*** Opening of Records shown ***

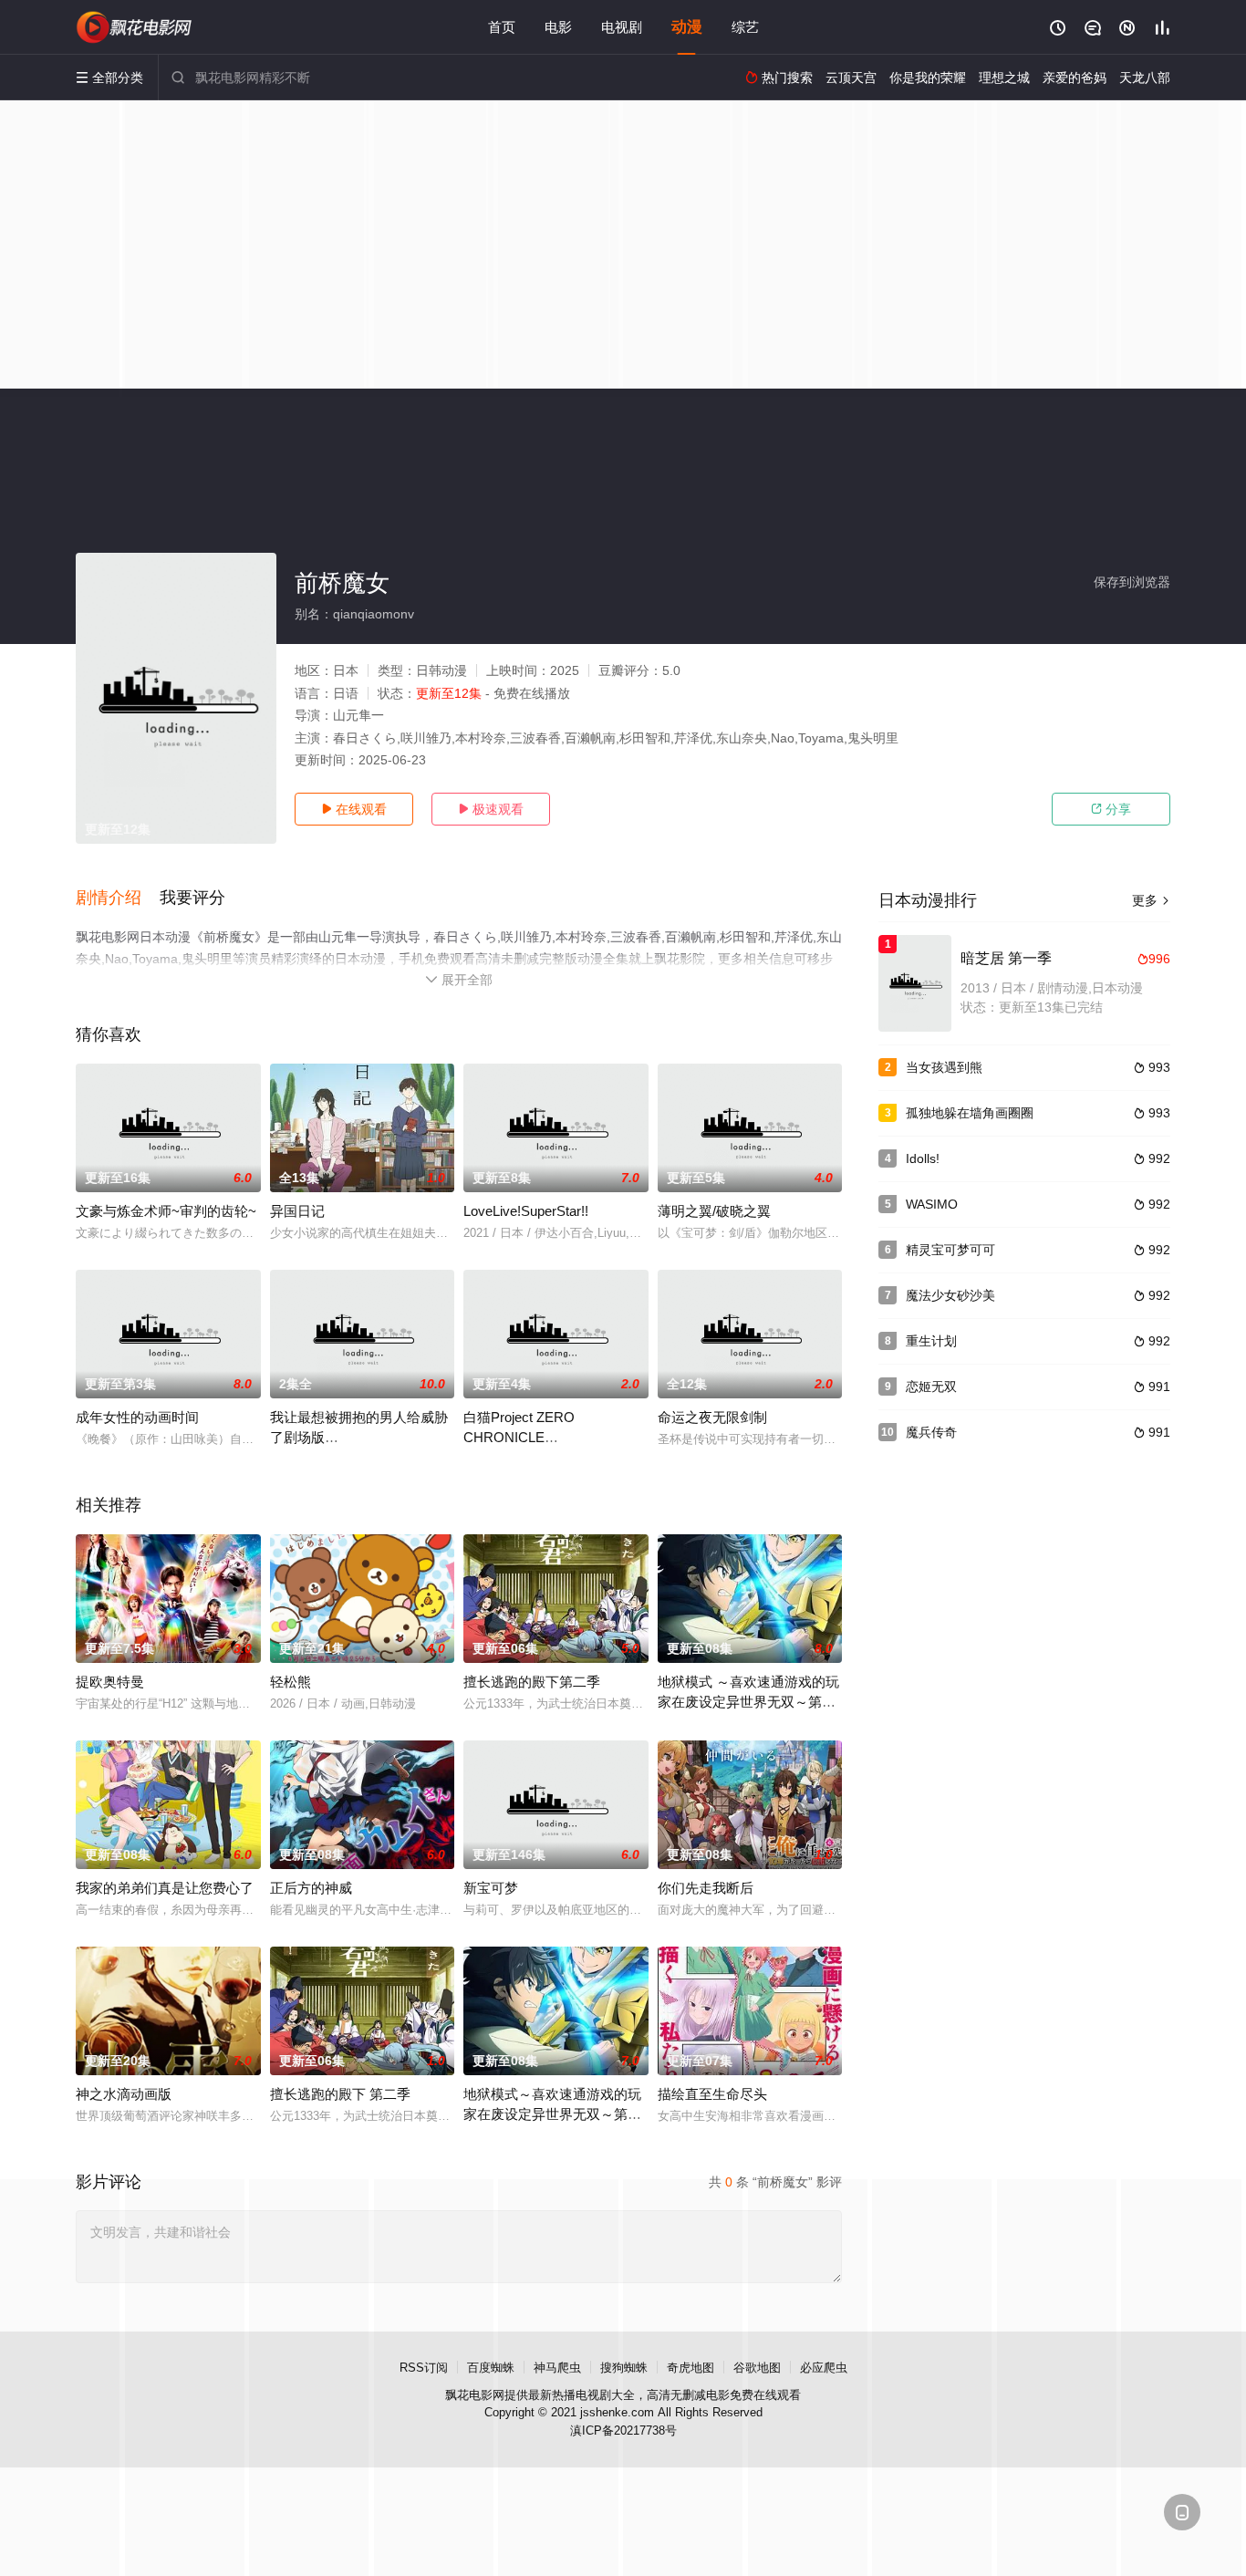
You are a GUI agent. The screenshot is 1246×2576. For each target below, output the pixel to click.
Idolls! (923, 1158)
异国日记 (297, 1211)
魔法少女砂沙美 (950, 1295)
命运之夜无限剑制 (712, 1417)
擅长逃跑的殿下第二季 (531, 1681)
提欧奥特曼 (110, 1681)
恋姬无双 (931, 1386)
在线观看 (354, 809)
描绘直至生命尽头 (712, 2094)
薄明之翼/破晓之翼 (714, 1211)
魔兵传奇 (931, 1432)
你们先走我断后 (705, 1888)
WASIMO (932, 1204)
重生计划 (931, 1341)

*** Close of Records shown ***
*** Opening of Records shown ***

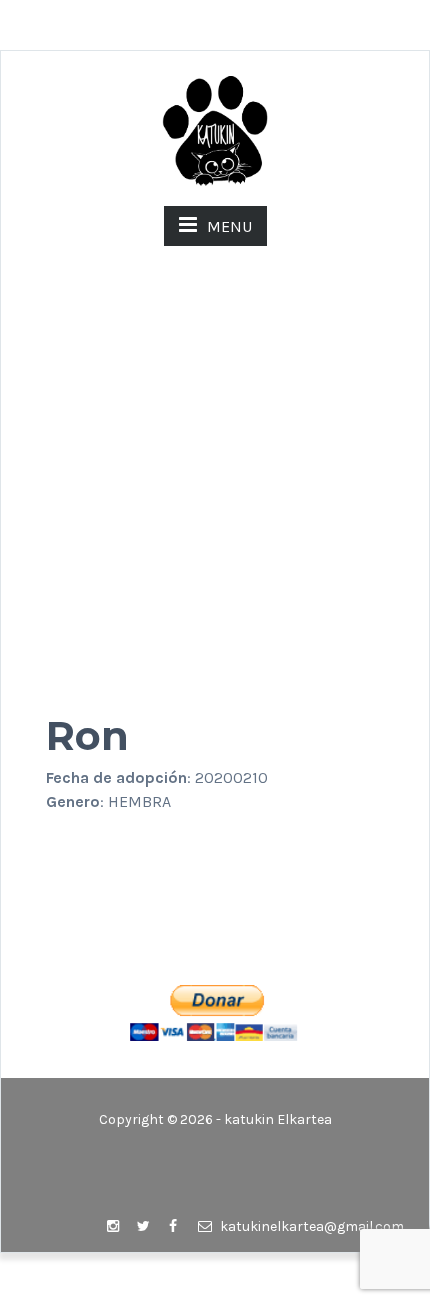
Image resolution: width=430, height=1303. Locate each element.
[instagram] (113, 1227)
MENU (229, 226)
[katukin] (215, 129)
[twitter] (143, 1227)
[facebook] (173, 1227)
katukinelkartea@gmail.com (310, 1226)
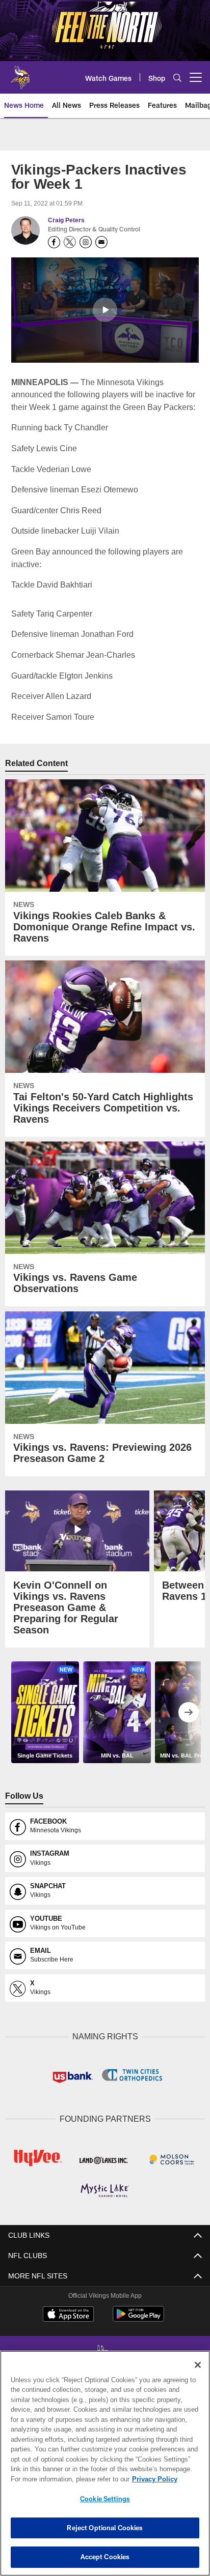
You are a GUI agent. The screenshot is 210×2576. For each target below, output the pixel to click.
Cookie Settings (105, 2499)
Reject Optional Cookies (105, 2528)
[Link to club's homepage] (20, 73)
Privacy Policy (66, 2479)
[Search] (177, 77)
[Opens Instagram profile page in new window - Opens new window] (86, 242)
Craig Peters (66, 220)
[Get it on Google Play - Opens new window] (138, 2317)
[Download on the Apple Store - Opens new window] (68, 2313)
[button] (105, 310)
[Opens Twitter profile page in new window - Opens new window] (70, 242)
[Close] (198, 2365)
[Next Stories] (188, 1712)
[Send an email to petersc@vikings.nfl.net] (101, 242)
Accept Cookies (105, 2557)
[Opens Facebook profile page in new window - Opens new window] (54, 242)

*** Close of Records shown ***

Task goal
Lines containing the word "agent" must be found in the data above and copied.

Solution
You are a GUI agent. The screenshot is 1246×2576. For each target below, output the pixel to click.
You are a GUI agent. The screenshot is 210×2576. For each target below, output the pixel to click.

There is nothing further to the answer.